What is expected
Only the lines from the one that contains "Task: Click the red Temp. A. legend square" to the last line below, both included, should be transcribed. Pictures stay out of the copy.

Given data
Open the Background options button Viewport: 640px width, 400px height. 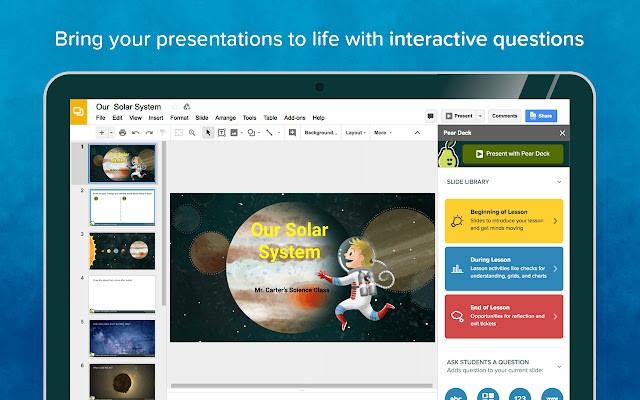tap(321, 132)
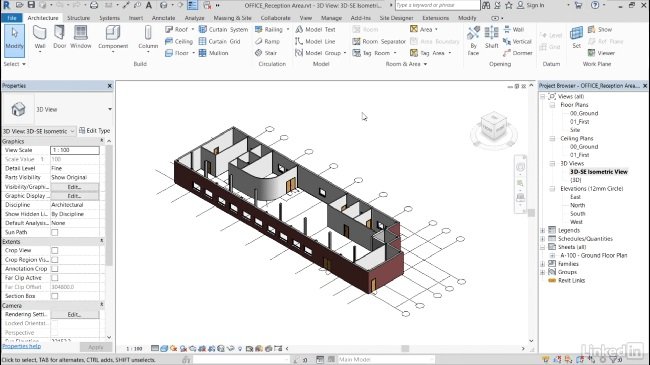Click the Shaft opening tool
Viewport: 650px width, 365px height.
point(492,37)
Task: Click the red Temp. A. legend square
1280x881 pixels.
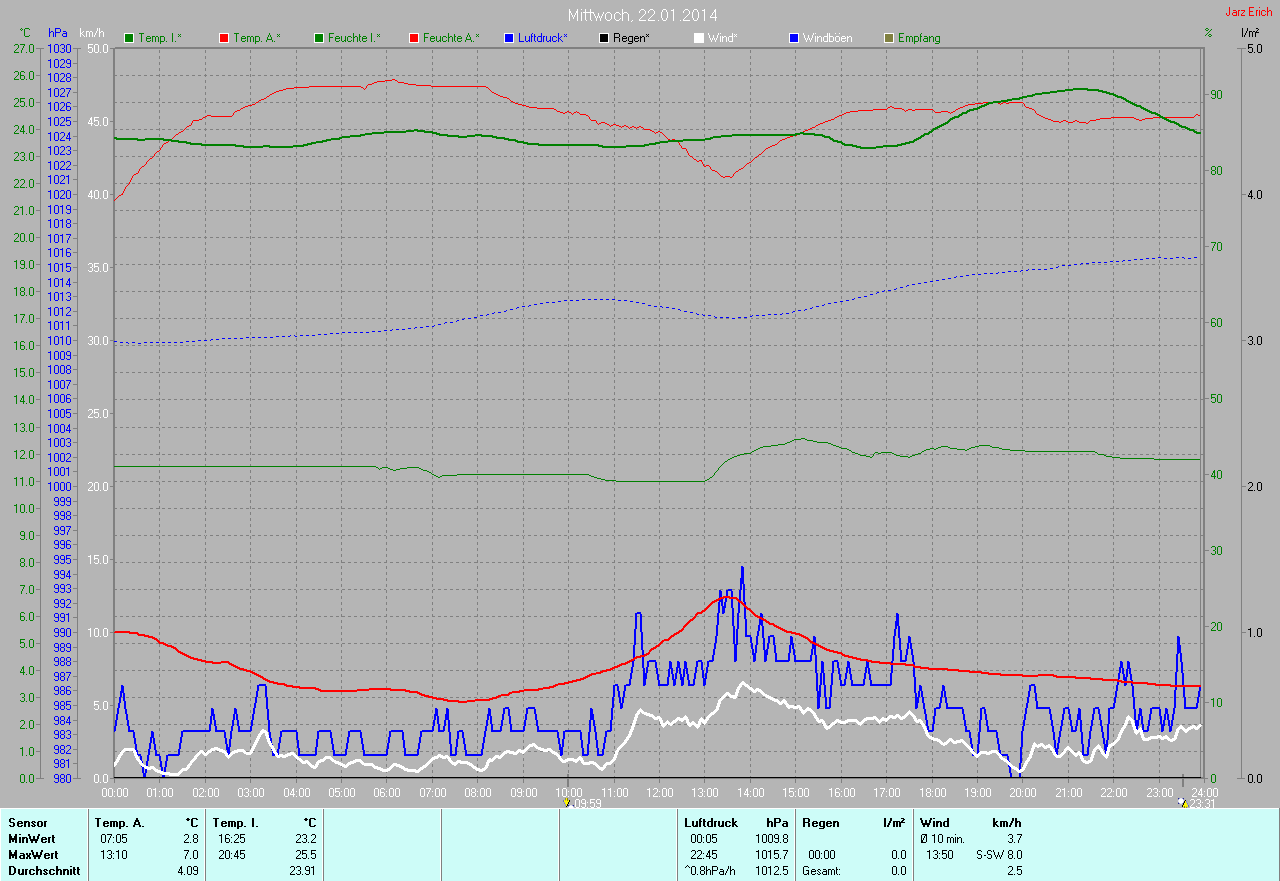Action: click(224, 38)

Final answer
Task: Click the red Temp. A. legend square
1280x881 pixels.
Action: click(224, 38)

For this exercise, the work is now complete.